Study text:

At UC San Francisco, 150 surgeries canceled because of strike
SAN FRANCISCO -- A strike by patient-care workers concerned about pension changes and staffing levels has led to the cancellation of an expected 150 surgeries at UC San Francisco Medical Center over the two-day labor action and will affect at least another 200 patients, hospital officials said Tuesday.
As strikers in green T-shirts blew whistles and chanted outside of the hilltop hospital, staff worked to discharge as many patients as possible, dropping the normal census at the adult facility and adjacent UCSF Benioff Children’s Hospital to 398 from the usual 505.
“Mark Laret, the hospital CEO, eliminated 300 positions in April, pretty much across everything,” said Randy Johnson, an MRI technologist and member of the striking American Federation of State, County and Municipal Employees.
“Really hit hard [were] hospital assistants,” Johnson said, as placard-bearing strikers marched around him. “They answer the call lights and assist patients. They eliminated the lift team that turns heavy patients. It’s made it very difficult to care for people.”
UCSF is one of five UC medical centers -- along with UCLA, UC Irvine, UC San Diego and UC Davis -- affected by the strike, which began at 4 a.m. Tuesday and is scheduled to end at 4 a.m. Thursday. Officials here argue that the strikers are the ones who are endangering patient health and safety.
“As an academic medical center, we staff better than our community [hospital] counterparts because of our complex patient care here,” said Sheila Antrum, chief nursing officer at UCSF Medical Center. “I would say that staffing levels are not the primary issue. It’s around the pension.”
The two sides have been negotiating for nearly a year over a new labor contract. UC officials have defended their safety record and said the union is resisting the pension changes that more than a dozen other bargaining units have agreed to.

Supplied entries:
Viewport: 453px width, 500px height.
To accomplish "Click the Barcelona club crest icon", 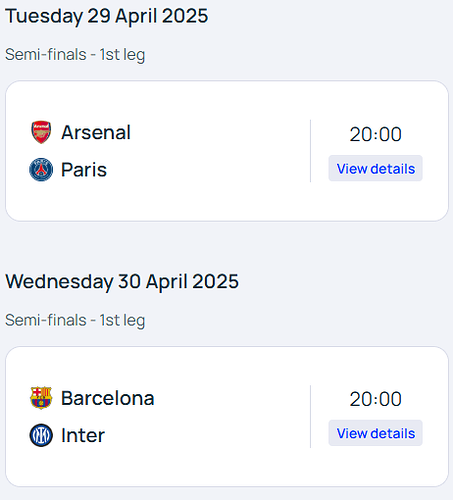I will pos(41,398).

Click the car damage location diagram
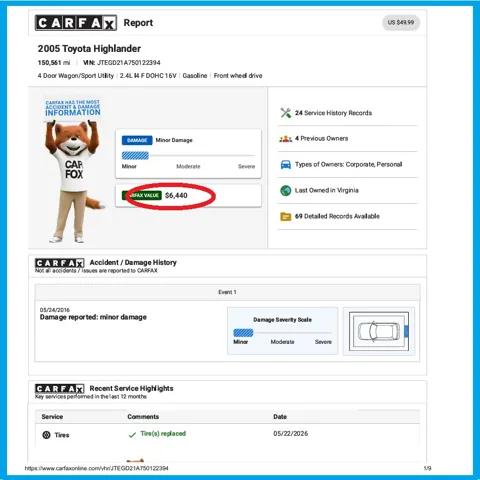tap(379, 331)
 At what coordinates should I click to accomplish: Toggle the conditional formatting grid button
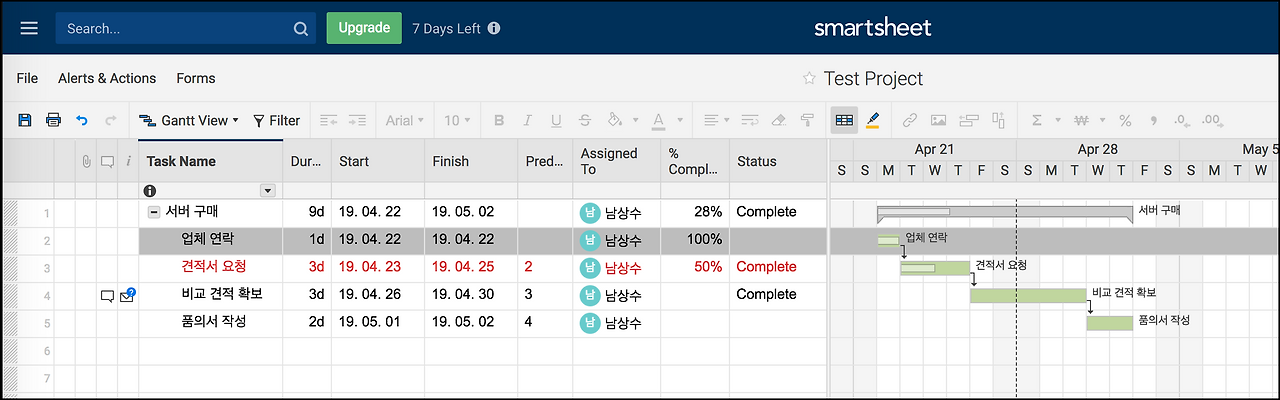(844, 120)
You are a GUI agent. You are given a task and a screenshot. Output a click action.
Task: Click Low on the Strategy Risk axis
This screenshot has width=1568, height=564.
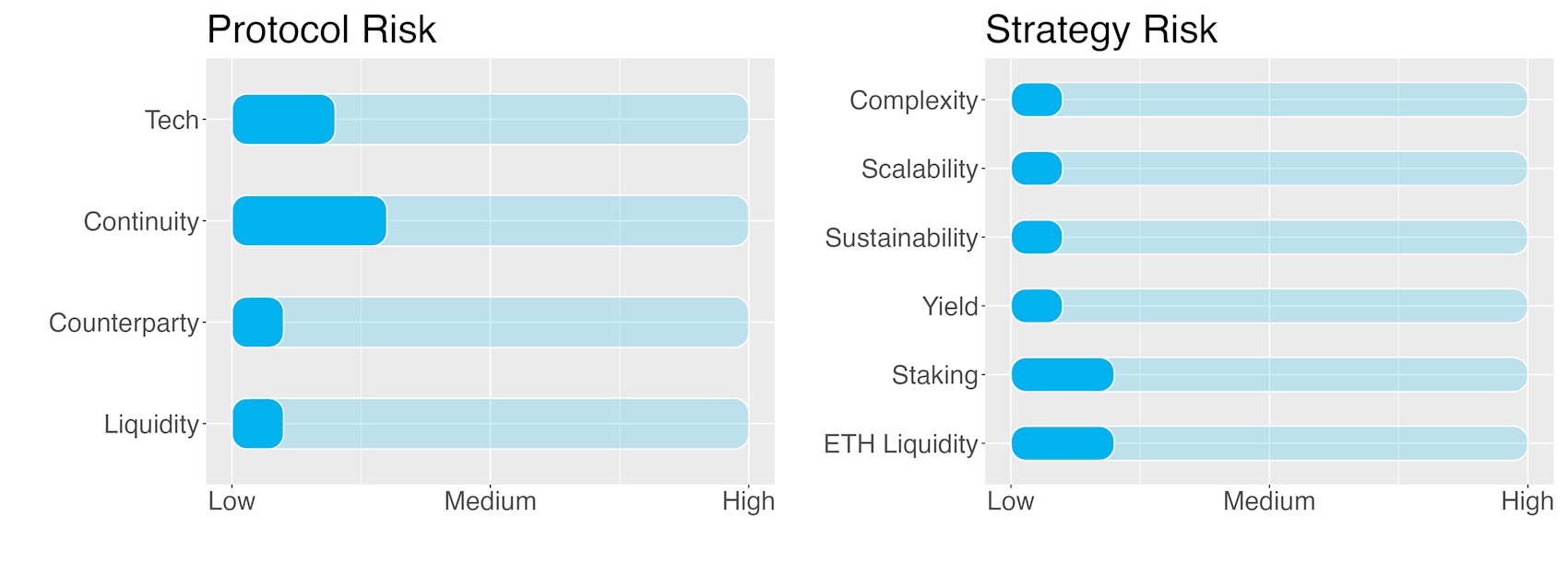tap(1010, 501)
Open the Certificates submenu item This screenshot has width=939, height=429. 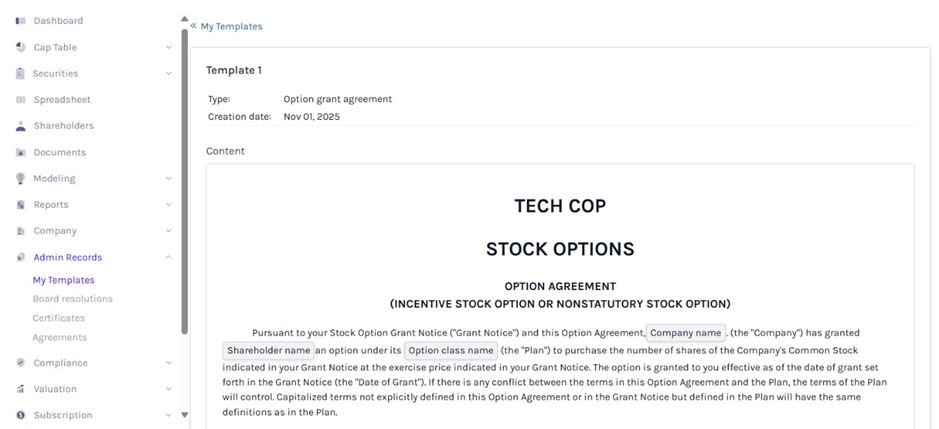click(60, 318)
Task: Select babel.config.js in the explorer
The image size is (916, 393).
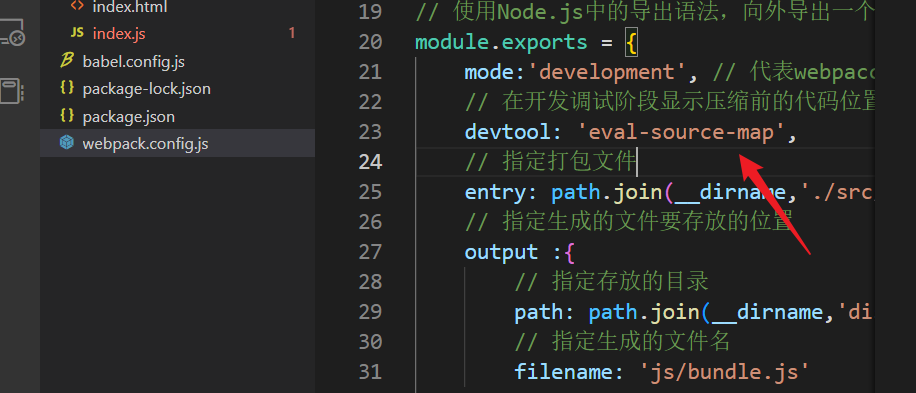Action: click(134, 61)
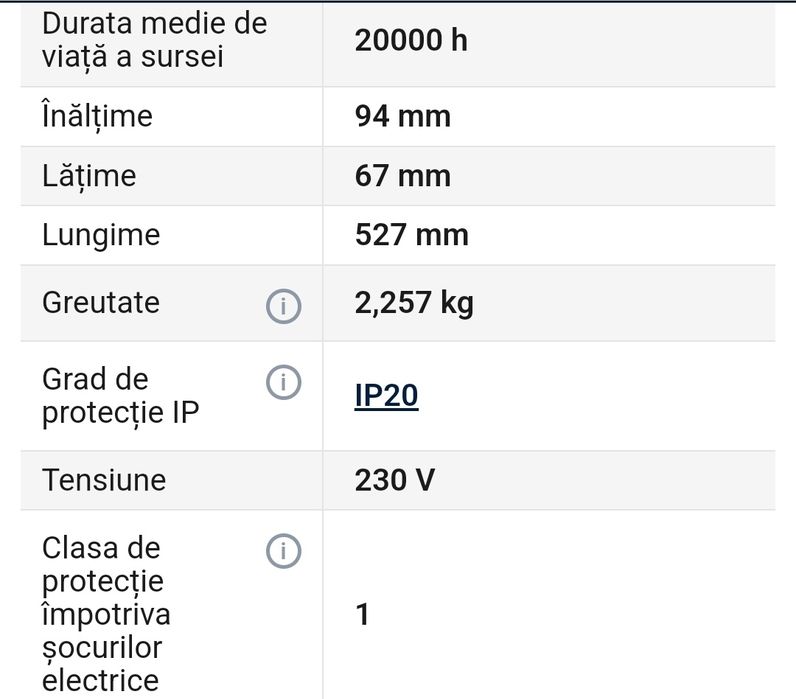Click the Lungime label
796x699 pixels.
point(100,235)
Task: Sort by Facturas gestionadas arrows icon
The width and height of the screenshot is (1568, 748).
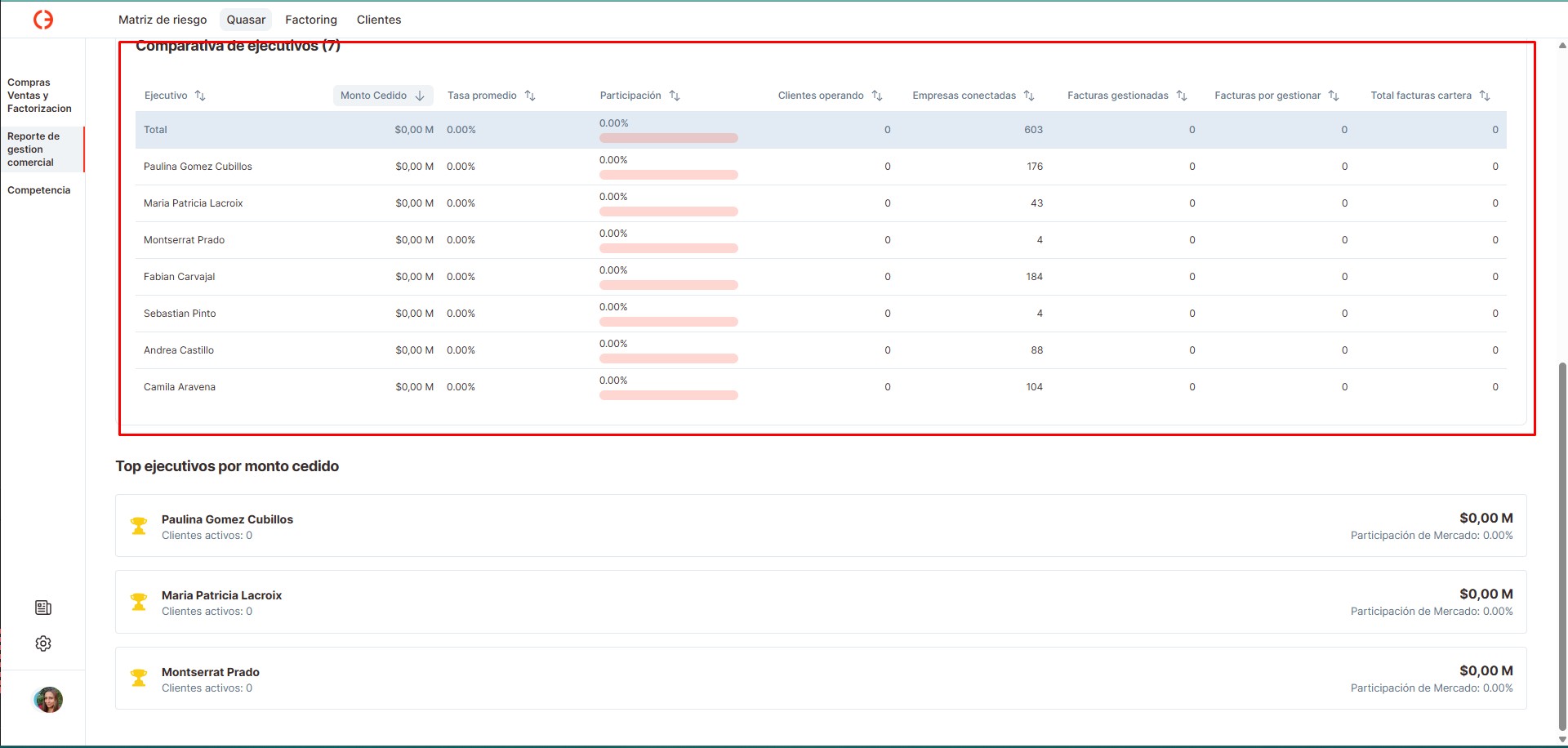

Exercise tasks:
a) Name every UC medical center that the strike story says is affected by the strike.
b) Answer these questions from the strike story, one line each:
(i) How many surgeries are expected to be canceled at UC San Francisco Medical Center over the two-day strike?
(ii) To what number did the patient census at the adult hospital and the children's hospital drop, and from what usual number?
(iii) When is the strike scheduled to end?
c) Pick up the strike story after its last sentence and carry it on.

Task-by-task results:
a) UC San Francisco (UCSF), UCLA, UC Irvine, UC San Diego, UC Davis

b)
(i) 150
(ii) To 398, from the usual 505
(iii) At 4 a.m. Thursday

c)
In addition to the canceled surgeries, UCSF officials said that an additional 100 patients will not receive chemotherapy and bone marrow transplants, among other procedures, and an additional 100 patients seeking to transfer to the Parnassus Avenue complex probably will be turned away.
Patients remaining at the hospital were offered earplugs and in-room music Tuesday morning to help block out the sounds of the demonstration, the chants and bullhorns and whistles and clacking noise makers.
Starting early Tuesday, a couple of hundred AFSCME workers and members of other sympathetic unions marched in front of the medical center in the chilly morning breeze. Their signs urged, “Fair Wages” and “No Second Class Workers” and “Retirement Security” and “Service Workers Sympathy Strike.”
A union leader with a bullhorn shouted: “What’s this about?” The demonstrators chanted in response, “Patient care!” A nearby food truck selling lattes and espressos was doing brisk business.
Greg Leggett, a senior custodian from Pinole, said he was striking this week because he was worried about his own healthcare, his retirement and what he sees as inequity in the system between well-paid managers and threatened workers.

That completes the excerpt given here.